Thermal Performance of Mass Timber Constructions in the Field

A thermal assessment of large mass timber cubes with various wall thicknesses, heating systems, inner and outer conditions, and comparison of results to lightweight frame wall cubes.

The Background Information

The International Mass Timber Alliance (IMTA) has partnered with Oak Ridge National Laboratory (ORNL) to assess the thermal performance of mass timber CLT (cross-laminated timber) walls.

Phase 1 of the study investigated the heat flux through individual panels of CLT under various exterior climatic conditions. Our Phase 1 article presents the findings of the study. Phase 2a of the study investigated the thermal performance of CLT walls in a small cube within a climate simulator. Our Phase 2a article presents the findings of the study.

Phase 2b of the study is scheduled for 2024 and will assess the thermal performance of CLT walls in larger cubes placed outside in three different climate zones.

Phase 2b: Study of Large Cubes on Remote Sites

The Phase 2b study will evaluate how maintaining thermal comfort, rather than a fixed air temperature, can contribute new data on energy savings in mass timber buildings. It is anticipated that this approach will support a reduction of the required wall thicknesses of mass timber buildings, potentially lowering the overall embodied carbon of the structure. Ultimately, the research will support the decarbonization of buildings by supporting the use of mass timber in building construction.

The prefabricated panels were labeled to the assembly drawings provided by Sterling.

Figure 1. Custom-designed, prefabricated CLT panels.

Cube view 1
Assembled Cube 2

Figure 2. Assembled CLT cubes.

Cube Construction & Instrumentation

The cubes are being built as described in the Phase 2a article but scaled to a three-cubic meter (3 m) size. The LW frame cubes will be built according to the building code of the test location. The CLT panels were prefabricated and provided to IMTA for cube construction (Figures 1 and 2).

The instruments installed in each cube are the same as those used in the Phase 2a study:

  • Heating units
  • Sensors
  • Control units

Field Test Conditions

One 3 m CLT wall cube and one LW wall cube will be placed at each of three climate zones:

  • Oak Ridge, TN (mixed-humid climate zone)
  • Golden, CO (very cold climate zone)
  • Nacogdoches, TX (hot and humid climate zone)

The cubes will be placed 20 feet apart to avoid shading each other, as shown in Figures 3 and 4.

Three Meter Cubes placed 20 feet apart to avoid shading each other.

Figure 3. Three-meter cubes placed 20 feet apart outside at test sites.

Shading on cubes (20ft apart) at noon in December in Knoxville, TN.
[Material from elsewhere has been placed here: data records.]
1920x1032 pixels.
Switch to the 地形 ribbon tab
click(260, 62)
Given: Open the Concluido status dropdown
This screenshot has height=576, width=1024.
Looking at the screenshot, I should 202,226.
Figure 4. Shading on cubes at noon in December in Knoxville, TN.

The cubes will be evaluated under different temperature control modes and heating modes. The temperature control modes will be:

  1. Control for fixed indoor air temperatures (e.g., 72°F for heating and 75° F for cooling).
  2. Control for occupant comfort based on operative temperature. The operative temperature is the average of air temperature and the mean radiant temperature from surfaces to which the occupants are exposed.

The heating modes will be convective heating  (i.e., heated air only) and radiant heating (i.e., providing radiant heat to the surfaces and occupants inside the cube). All cooling will be convective using a mini-split heat pump system.

The cubes will be monitored over 24 months for the following parameters:

  • Indoor air temperature
  • Operative temperature
  • Air humidity
  • Heating/cooling energy use
  • Heat fluxes through the walls on the interior surface
  • Temperature and humidity at the interfaces between material layers in the walls

The data will be continuously transmitted to ORNL for collation and evaluation.

Phase 2b Data Analysis

The study data will be used to validate energy, thermal, and moisture models (e.g., EnergyPlus™ whole building energy simulation program, WUFI® Plus heat and moisture simulation program, etc.). The validated modeling will then be used to extrapolate the cube results to whole buildings in different climates. The results will allow the evaluation of building envelope criteria for CLT walls compared to LW walls.



The information presented here was originally published in April 2022 by ORNL Staff of Mikael Salonvaara, Emishaw Iffa, Andrè Desjarlais and Jerry Atchley under CRADA NFE-20-08326.

This project was carried out in partnership with the International Mass Timber Alliance (IMTA) who provided the test panel assemblies.  Mr. Robert Pickett, IMTA secretary, and Dr. Carl Manz, CT Manz Consulting, Inc. provided technical support to the project.